Assigned primary projects are only part of the volunteer experience. After the needs of a community are assessed, creative secondary projects can be proposed. Secondary projects are often the most rewarding for PCVs, and can mix personal interests with what a community wants.
SHORT-TERM VOLUNTEER OPTIONS WITH PEACE CORPS
Peace Corps Response promotes intense, short-term volunteer assignments for qualified applicants who have at least 10 years of specific work experience, and RPCVs who have successfully completed two years of service with Peace Corps. Projects usually last three months to one year.
Successful candidates for this program are expected to already have precise technical and language abilities needed to be effective in such a short amount of time. No training is provided upon arrival in a country, only an orientation.
The Global Health Service Partnership (GHSP) is a newer shorter-term volunteer abroad opportunity through Peace Corps. GHSP mainly addresses the global shortage of trained health specialists by helping improve the quality of medical education available in targeted countries.
Volunteer physicians and nurses serve one-year assignments through Peace Corps Response, and are placed in medical facilities across Tanzania, Malawi, and Uganda at this time. This option is only open to board eligible or certified doctors, and educated nurses with at least three years of professional experience.
GRADUATE SCHOOL DURING AND AFTER PEACE CORPS SERVICE
Trying to decide between Peace Corps and graduate school? The opportunity to combine studying with service is possible. Master’s International prepares PCVs with the education and skills to serve, at the same time as earning an advanced degree. Various partnering schools offer scholarships.
Fellows/USA gives Returned Peace Corps Volunteers (RPCVs) a chance to continue serving. Partakers in this program do an internship in an underserved community in the United States, while pursuing a graduate degree through participating universities.

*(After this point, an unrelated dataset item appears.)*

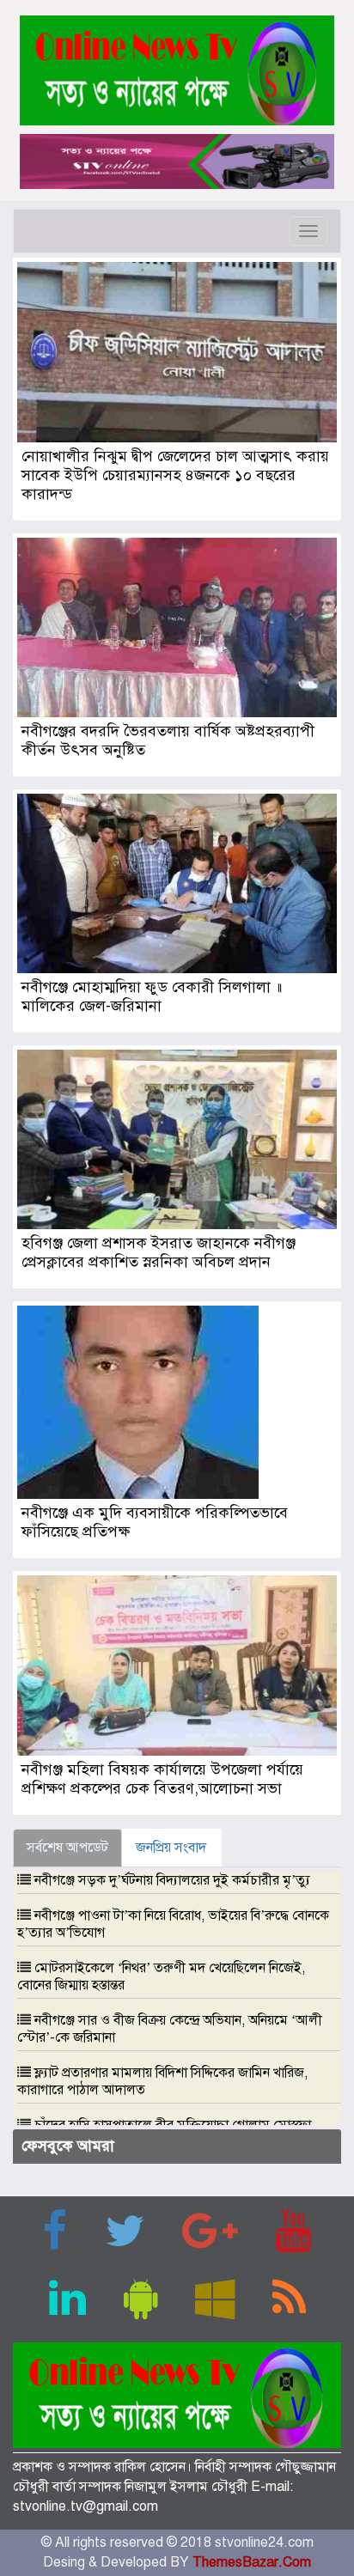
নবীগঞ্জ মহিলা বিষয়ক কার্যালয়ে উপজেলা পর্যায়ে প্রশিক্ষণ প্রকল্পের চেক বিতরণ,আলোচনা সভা (162, 1779)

VOLUNTEERING WITH PEACE CORPS IS LIFE-CHANGING
Volunteering with Peace Corps is very rewarding, and the influence of service lasts a lifetime. Impact a community, be part of a network of over 215,000 RPCVs, and gain marketable skills for the future. Apply today!
The Peace Corps seeks skilled and resourceful candidates who have a good sense of humor. To be eligible for service; however, applicants must be at least 18 years of age and from the United States. Most positions require a four-year degree at least, and the process of applying is competitive.
The contents of this article are the author’s opinions, and do not necessarily reflect any position of the U.S. Government or the U.S. Peace Corps.